[Records excerpted from a collection]
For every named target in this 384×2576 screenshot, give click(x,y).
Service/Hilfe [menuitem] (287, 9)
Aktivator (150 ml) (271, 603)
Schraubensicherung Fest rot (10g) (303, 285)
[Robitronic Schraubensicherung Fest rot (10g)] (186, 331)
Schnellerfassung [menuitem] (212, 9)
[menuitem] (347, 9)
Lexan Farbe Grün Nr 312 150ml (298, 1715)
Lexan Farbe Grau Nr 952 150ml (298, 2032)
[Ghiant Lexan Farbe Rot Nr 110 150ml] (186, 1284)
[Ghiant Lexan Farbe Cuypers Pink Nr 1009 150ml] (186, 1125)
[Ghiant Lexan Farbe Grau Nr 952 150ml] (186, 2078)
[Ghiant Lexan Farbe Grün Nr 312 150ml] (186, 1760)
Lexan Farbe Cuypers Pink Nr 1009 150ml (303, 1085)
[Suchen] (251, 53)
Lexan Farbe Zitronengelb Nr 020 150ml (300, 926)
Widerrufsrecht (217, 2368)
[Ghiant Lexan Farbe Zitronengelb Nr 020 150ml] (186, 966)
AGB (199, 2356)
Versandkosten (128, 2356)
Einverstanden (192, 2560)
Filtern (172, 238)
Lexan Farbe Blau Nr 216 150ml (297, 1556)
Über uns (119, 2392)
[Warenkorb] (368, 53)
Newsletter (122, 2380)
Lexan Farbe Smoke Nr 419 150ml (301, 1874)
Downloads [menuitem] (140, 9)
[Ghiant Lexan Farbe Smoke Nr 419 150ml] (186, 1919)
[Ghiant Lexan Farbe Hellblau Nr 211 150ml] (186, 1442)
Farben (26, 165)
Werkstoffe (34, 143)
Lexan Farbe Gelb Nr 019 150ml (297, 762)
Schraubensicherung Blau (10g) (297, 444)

## How to complete this task
Your reply should be a single number: the count of lines above that contain the word "Smoke".

## Exercise result
2